START Material provided

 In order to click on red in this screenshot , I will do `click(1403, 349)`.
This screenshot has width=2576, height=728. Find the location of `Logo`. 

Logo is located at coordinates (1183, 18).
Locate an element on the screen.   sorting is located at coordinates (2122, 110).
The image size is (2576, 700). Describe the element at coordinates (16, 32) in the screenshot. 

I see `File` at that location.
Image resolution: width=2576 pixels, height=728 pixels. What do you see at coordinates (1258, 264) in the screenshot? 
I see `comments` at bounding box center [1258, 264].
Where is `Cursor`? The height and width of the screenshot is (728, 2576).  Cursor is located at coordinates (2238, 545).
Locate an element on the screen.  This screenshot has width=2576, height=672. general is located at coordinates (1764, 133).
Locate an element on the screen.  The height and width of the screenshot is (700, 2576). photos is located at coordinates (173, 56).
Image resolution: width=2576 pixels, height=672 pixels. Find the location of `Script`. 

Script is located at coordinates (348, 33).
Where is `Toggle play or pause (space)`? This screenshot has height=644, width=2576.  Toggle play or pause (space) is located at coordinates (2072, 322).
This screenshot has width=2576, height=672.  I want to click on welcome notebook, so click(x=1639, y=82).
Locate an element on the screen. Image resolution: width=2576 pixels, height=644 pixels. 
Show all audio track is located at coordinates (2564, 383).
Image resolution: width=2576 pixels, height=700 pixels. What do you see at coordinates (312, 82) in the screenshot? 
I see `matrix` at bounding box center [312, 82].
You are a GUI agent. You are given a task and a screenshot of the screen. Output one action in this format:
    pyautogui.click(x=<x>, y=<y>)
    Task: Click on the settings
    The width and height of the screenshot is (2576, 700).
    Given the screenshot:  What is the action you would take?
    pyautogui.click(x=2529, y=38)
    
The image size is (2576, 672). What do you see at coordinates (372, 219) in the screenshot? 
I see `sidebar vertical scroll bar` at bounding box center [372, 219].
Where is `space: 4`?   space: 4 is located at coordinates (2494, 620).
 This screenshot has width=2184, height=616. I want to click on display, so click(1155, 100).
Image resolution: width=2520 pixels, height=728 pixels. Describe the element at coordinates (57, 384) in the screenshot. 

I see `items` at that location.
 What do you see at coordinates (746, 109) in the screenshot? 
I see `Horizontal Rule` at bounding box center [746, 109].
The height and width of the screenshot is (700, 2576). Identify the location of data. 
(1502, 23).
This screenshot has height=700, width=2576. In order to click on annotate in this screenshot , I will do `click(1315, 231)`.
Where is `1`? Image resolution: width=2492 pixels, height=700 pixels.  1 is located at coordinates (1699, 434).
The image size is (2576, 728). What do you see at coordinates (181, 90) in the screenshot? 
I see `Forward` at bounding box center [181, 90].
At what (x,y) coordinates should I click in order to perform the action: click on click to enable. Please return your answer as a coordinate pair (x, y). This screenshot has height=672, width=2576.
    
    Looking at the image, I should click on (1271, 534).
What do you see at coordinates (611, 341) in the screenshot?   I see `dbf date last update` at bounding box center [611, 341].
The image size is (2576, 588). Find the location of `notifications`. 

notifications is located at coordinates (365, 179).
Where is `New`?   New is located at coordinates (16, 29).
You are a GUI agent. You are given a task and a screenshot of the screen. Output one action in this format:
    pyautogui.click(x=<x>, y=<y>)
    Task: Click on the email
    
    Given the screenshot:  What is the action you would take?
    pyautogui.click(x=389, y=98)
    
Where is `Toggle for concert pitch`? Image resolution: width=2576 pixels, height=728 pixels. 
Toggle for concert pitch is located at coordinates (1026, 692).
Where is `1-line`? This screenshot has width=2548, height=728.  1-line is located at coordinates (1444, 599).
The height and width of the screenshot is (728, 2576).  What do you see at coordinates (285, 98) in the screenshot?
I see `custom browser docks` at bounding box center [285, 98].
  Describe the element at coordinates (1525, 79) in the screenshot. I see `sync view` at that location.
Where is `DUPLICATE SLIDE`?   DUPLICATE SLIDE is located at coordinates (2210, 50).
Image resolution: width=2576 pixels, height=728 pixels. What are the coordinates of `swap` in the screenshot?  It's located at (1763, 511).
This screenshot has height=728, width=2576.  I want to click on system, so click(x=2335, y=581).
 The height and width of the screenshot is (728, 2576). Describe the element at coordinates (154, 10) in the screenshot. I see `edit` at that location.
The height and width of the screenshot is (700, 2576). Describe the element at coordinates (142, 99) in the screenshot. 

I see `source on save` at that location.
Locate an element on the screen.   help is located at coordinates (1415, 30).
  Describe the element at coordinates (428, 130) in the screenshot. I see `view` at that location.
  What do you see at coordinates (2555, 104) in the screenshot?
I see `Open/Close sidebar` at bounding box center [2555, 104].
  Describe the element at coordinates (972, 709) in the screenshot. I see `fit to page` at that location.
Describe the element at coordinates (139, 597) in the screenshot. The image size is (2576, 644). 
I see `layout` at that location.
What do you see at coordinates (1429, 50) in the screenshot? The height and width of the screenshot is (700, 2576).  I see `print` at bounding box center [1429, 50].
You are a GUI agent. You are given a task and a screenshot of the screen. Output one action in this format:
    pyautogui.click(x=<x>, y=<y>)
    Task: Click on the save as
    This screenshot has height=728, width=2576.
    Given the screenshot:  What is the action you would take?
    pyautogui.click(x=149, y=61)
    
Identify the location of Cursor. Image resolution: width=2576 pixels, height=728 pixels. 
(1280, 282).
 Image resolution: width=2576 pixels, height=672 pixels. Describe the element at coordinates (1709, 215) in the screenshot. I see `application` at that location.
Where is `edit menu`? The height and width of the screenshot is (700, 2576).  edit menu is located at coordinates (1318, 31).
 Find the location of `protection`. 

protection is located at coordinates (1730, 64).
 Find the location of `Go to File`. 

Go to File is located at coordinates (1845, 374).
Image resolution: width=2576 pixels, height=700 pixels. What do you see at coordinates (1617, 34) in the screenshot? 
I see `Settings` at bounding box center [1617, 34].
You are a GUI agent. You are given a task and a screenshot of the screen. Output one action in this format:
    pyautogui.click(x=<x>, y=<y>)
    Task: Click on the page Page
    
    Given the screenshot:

END Material provided

Copy all the items above word for word.

Full response
 In order to click on red in this screenshot , I will do `click(1403, 349)`.
This screenshot has width=2576, height=728. Find the location of `Logo`. 

Logo is located at coordinates (1183, 18).
Locate an element on the screen.   sorting is located at coordinates (2122, 110).
The image size is (2576, 700). Describe the element at coordinates (16, 32) in the screenshot. 

I see `File` at that location.
Image resolution: width=2576 pixels, height=728 pixels. What do you see at coordinates (1258, 264) in the screenshot? 
I see `comments` at bounding box center [1258, 264].
Where is `Cursor`? The height and width of the screenshot is (728, 2576).  Cursor is located at coordinates (2238, 545).
Locate an element on the screen.  This screenshot has width=2576, height=672. general is located at coordinates (1764, 133).
Locate an element on the screen.  The height and width of the screenshot is (700, 2576). photos is located at coordinates (173, 56).
Image resolution: width=2576 pixels, height=672 pixels. Find the location of `Script`. 

Script is located at coordinates (348, 33).
Where is `Toggle play or pause (space)`? This screenshot has height=644, width=2576.  Toggle play or pause (space) is located at coordinates (2072, 322).
This screenshot has width=2576, height=672.  I want to click on welcome notebook, so click(x=1639, y=82).
Locate an element on the screen. Image resolution: width=2576 pixels, height=644 pixels. 
Show all audio track is located at coordinates (2564, 383).
Image resolution: width=2576 pixels, height=700 pixels. What do you see at coordinates (312, 82) in the screenshot? 
I see `matrix` at bounding box center [312, 82].
You are a GUI agent. You are given a task and a screenshot of the screen. Output one action in this format:
    pyautogui.click(x=<x>, y=<y>)
    Task: Click on the settings
    The width and height of the screenshot is (2576, 700).
    Given the screenshot:  What is the action you would take?
    pyautogui.click(x=2529, y=38)
    
The image size is (2576, 672). What do you see at coordinates (372, 219) in the screenshot? 
I see `sidebar vertical scroll bar` at bounding box center [372, 219].
Where is `space: 4`?   space: 4 is located at coordinates (2494, 620).
 This screenshot has width=2184, height=616. I want to click on display, so click(1155, 100).
Image resolution: width=2520 pixels, height=728 pixels. Describe the element at coordinates (57, 384) in the screenshot. 

I see `items` at that location.
 What do you see at coordinates (746, 109) in the screenshot? 
I see `Horizontal Rule` at bounding box center [746, 109].
The height and width of the screenshot is (700, 2576). Identify the location of data. 
(1502, 23).
This screenshot has height=700, width=2576. In order to click on annotate in this screenshot , I will do `click(1315, 231)`.
Where is `1`? Image resolution: width=2492 pixels, height=700 pixels.  1 is located at coordinates (1699, 434).
The image size is (2576, 728). What do you see at coordinates (181, 90) in the screenshot? 
I see `Forward` at bounding box center [181, 90].
At what (x,y) coordinates should I click in order to perform the action: click on click to enable. Please return your answer as a coordinate pair (x, y). This screenshot has height=672, width=2576.
    
    Looking at the image, I should click on (1271, 534).
What do you see at coordinates (611, 341) in the screenshot?   I see `dbf date last update` at bounding box center [611, 341].
The image size is (2576, 588). Find the location of `notifications`. 

notifications is located at coordinates (365, 179).
Where is `New`?   New is located at coordinates (16, 29).
You are a GUI agent. You are given a task and a screenshot of the screen. Output one action in this format:
    pyautogui.click(x=<x>, y=<y>)
    Task: Click on the email
    
    Given the screenshot:  What is the action you would take?
    pyautogui.click(x=389, y=98)
    
Where is `Toggle for concert pitch`? Image resolution: width=2576 pixels, height=728 pixels. 
Toggle for concert pitch is located at coordinates (1026, 692).
Where is `1-line`? This screenshot has width=2548, height=728.  1-line is located at coordinates (1444, 599).
The height and width of the screenshot is (728, 2576).  What do you see at coordinates (285, 98) in the screenshot?
I see `custom browser docks` at bounding box center [285, 98].
  Describe the element at coordinates (1525, 79) in the screenshot. I see `sync view` at that location.
Where is `DUPLICATE SLIDE`?   DUPLICATE SLIDE is located at coordinates (2210, 50).
Image resolution: width=2576 pixels, height=728 pixels. What are the coordinates of `swap` in the screenshot?  It's located at (1763, 511).
This screenshot has height=728, width=2576.  I want to click on system, so click(x=2335, y=581).
 The height and width of the screenshot is (728, 2576). Describe the element at coordinates (154, 10) in the screenshot. I see `edit` at that location.
The height and width of the screenshot is (700, 2576). Describe the element at coordinates (142, 99) in the screenshot. 

I see `source on save` at that location.
Locate an element on the screen.   help is located at coordinates (1415, 30).
  Describe the element at coordinates (428, 130) in the screenshot. I see `view` at that location.
  What do you see at coordinates (2555, 104) in the screenshot?
I see `Open/Close sidebar` at bounding box center [2555, 104].
  Describe the element at coordinates (972, 709) in the screenshot. I see `fit to page` at that location.
Describe the element at coordinates (139, 597) in the screenshot. The image size is (2576, 644). 
I see `layout` at that location.
What do you see at coordinates (1429, 50) in the screenshot? The height and width of the screenshot is (700, 2576).  I see `print` at bounding box center [1429, 50].
You are a GUI agent. You are given a task and a screenshot of the screen. Output one action in this format:
    pyautogui.click(x=<x>, y=<y>)
    Task: Click on the save as
    This screenshot has height=728, width=2576.
    Given the screenshot:  What is the action you would take?
    pyautogui.click(x=149, y=61)
    
Identify the location of Cursor. Image resolution: width=2576 pixels, height=728 pixels. 
(1280, 282).
 Image resolution: width=2576 pixels, height=672 pixels. Describe the element at coordinates (1709, 215) in the screenshot. I see `application` at that location.
Where is `edit menu`? The height and width of the screenshot is (700, 2576).  edit menu is located at coordinates (1318, 31).
 Find the location of `protection`. 

protection is located at coordinates (1730, 64).
 Find the location of `Go to File`. 

Go to File is located at coordinates (1845, 374).
Image resolution: width=2576 pixels, height=700 pixels. What do you see at coordinates (1617, 34) in the screenshot? 
I see `Settings` at bounding box center [1617, 34].
You are a GUI agent. You are given a task and a screenshot of the screen. Output one action in this format:
    pyautogui.click(x=<x>, y=<y>)
    Task: Click on the page Page
    
    Given the screenshot:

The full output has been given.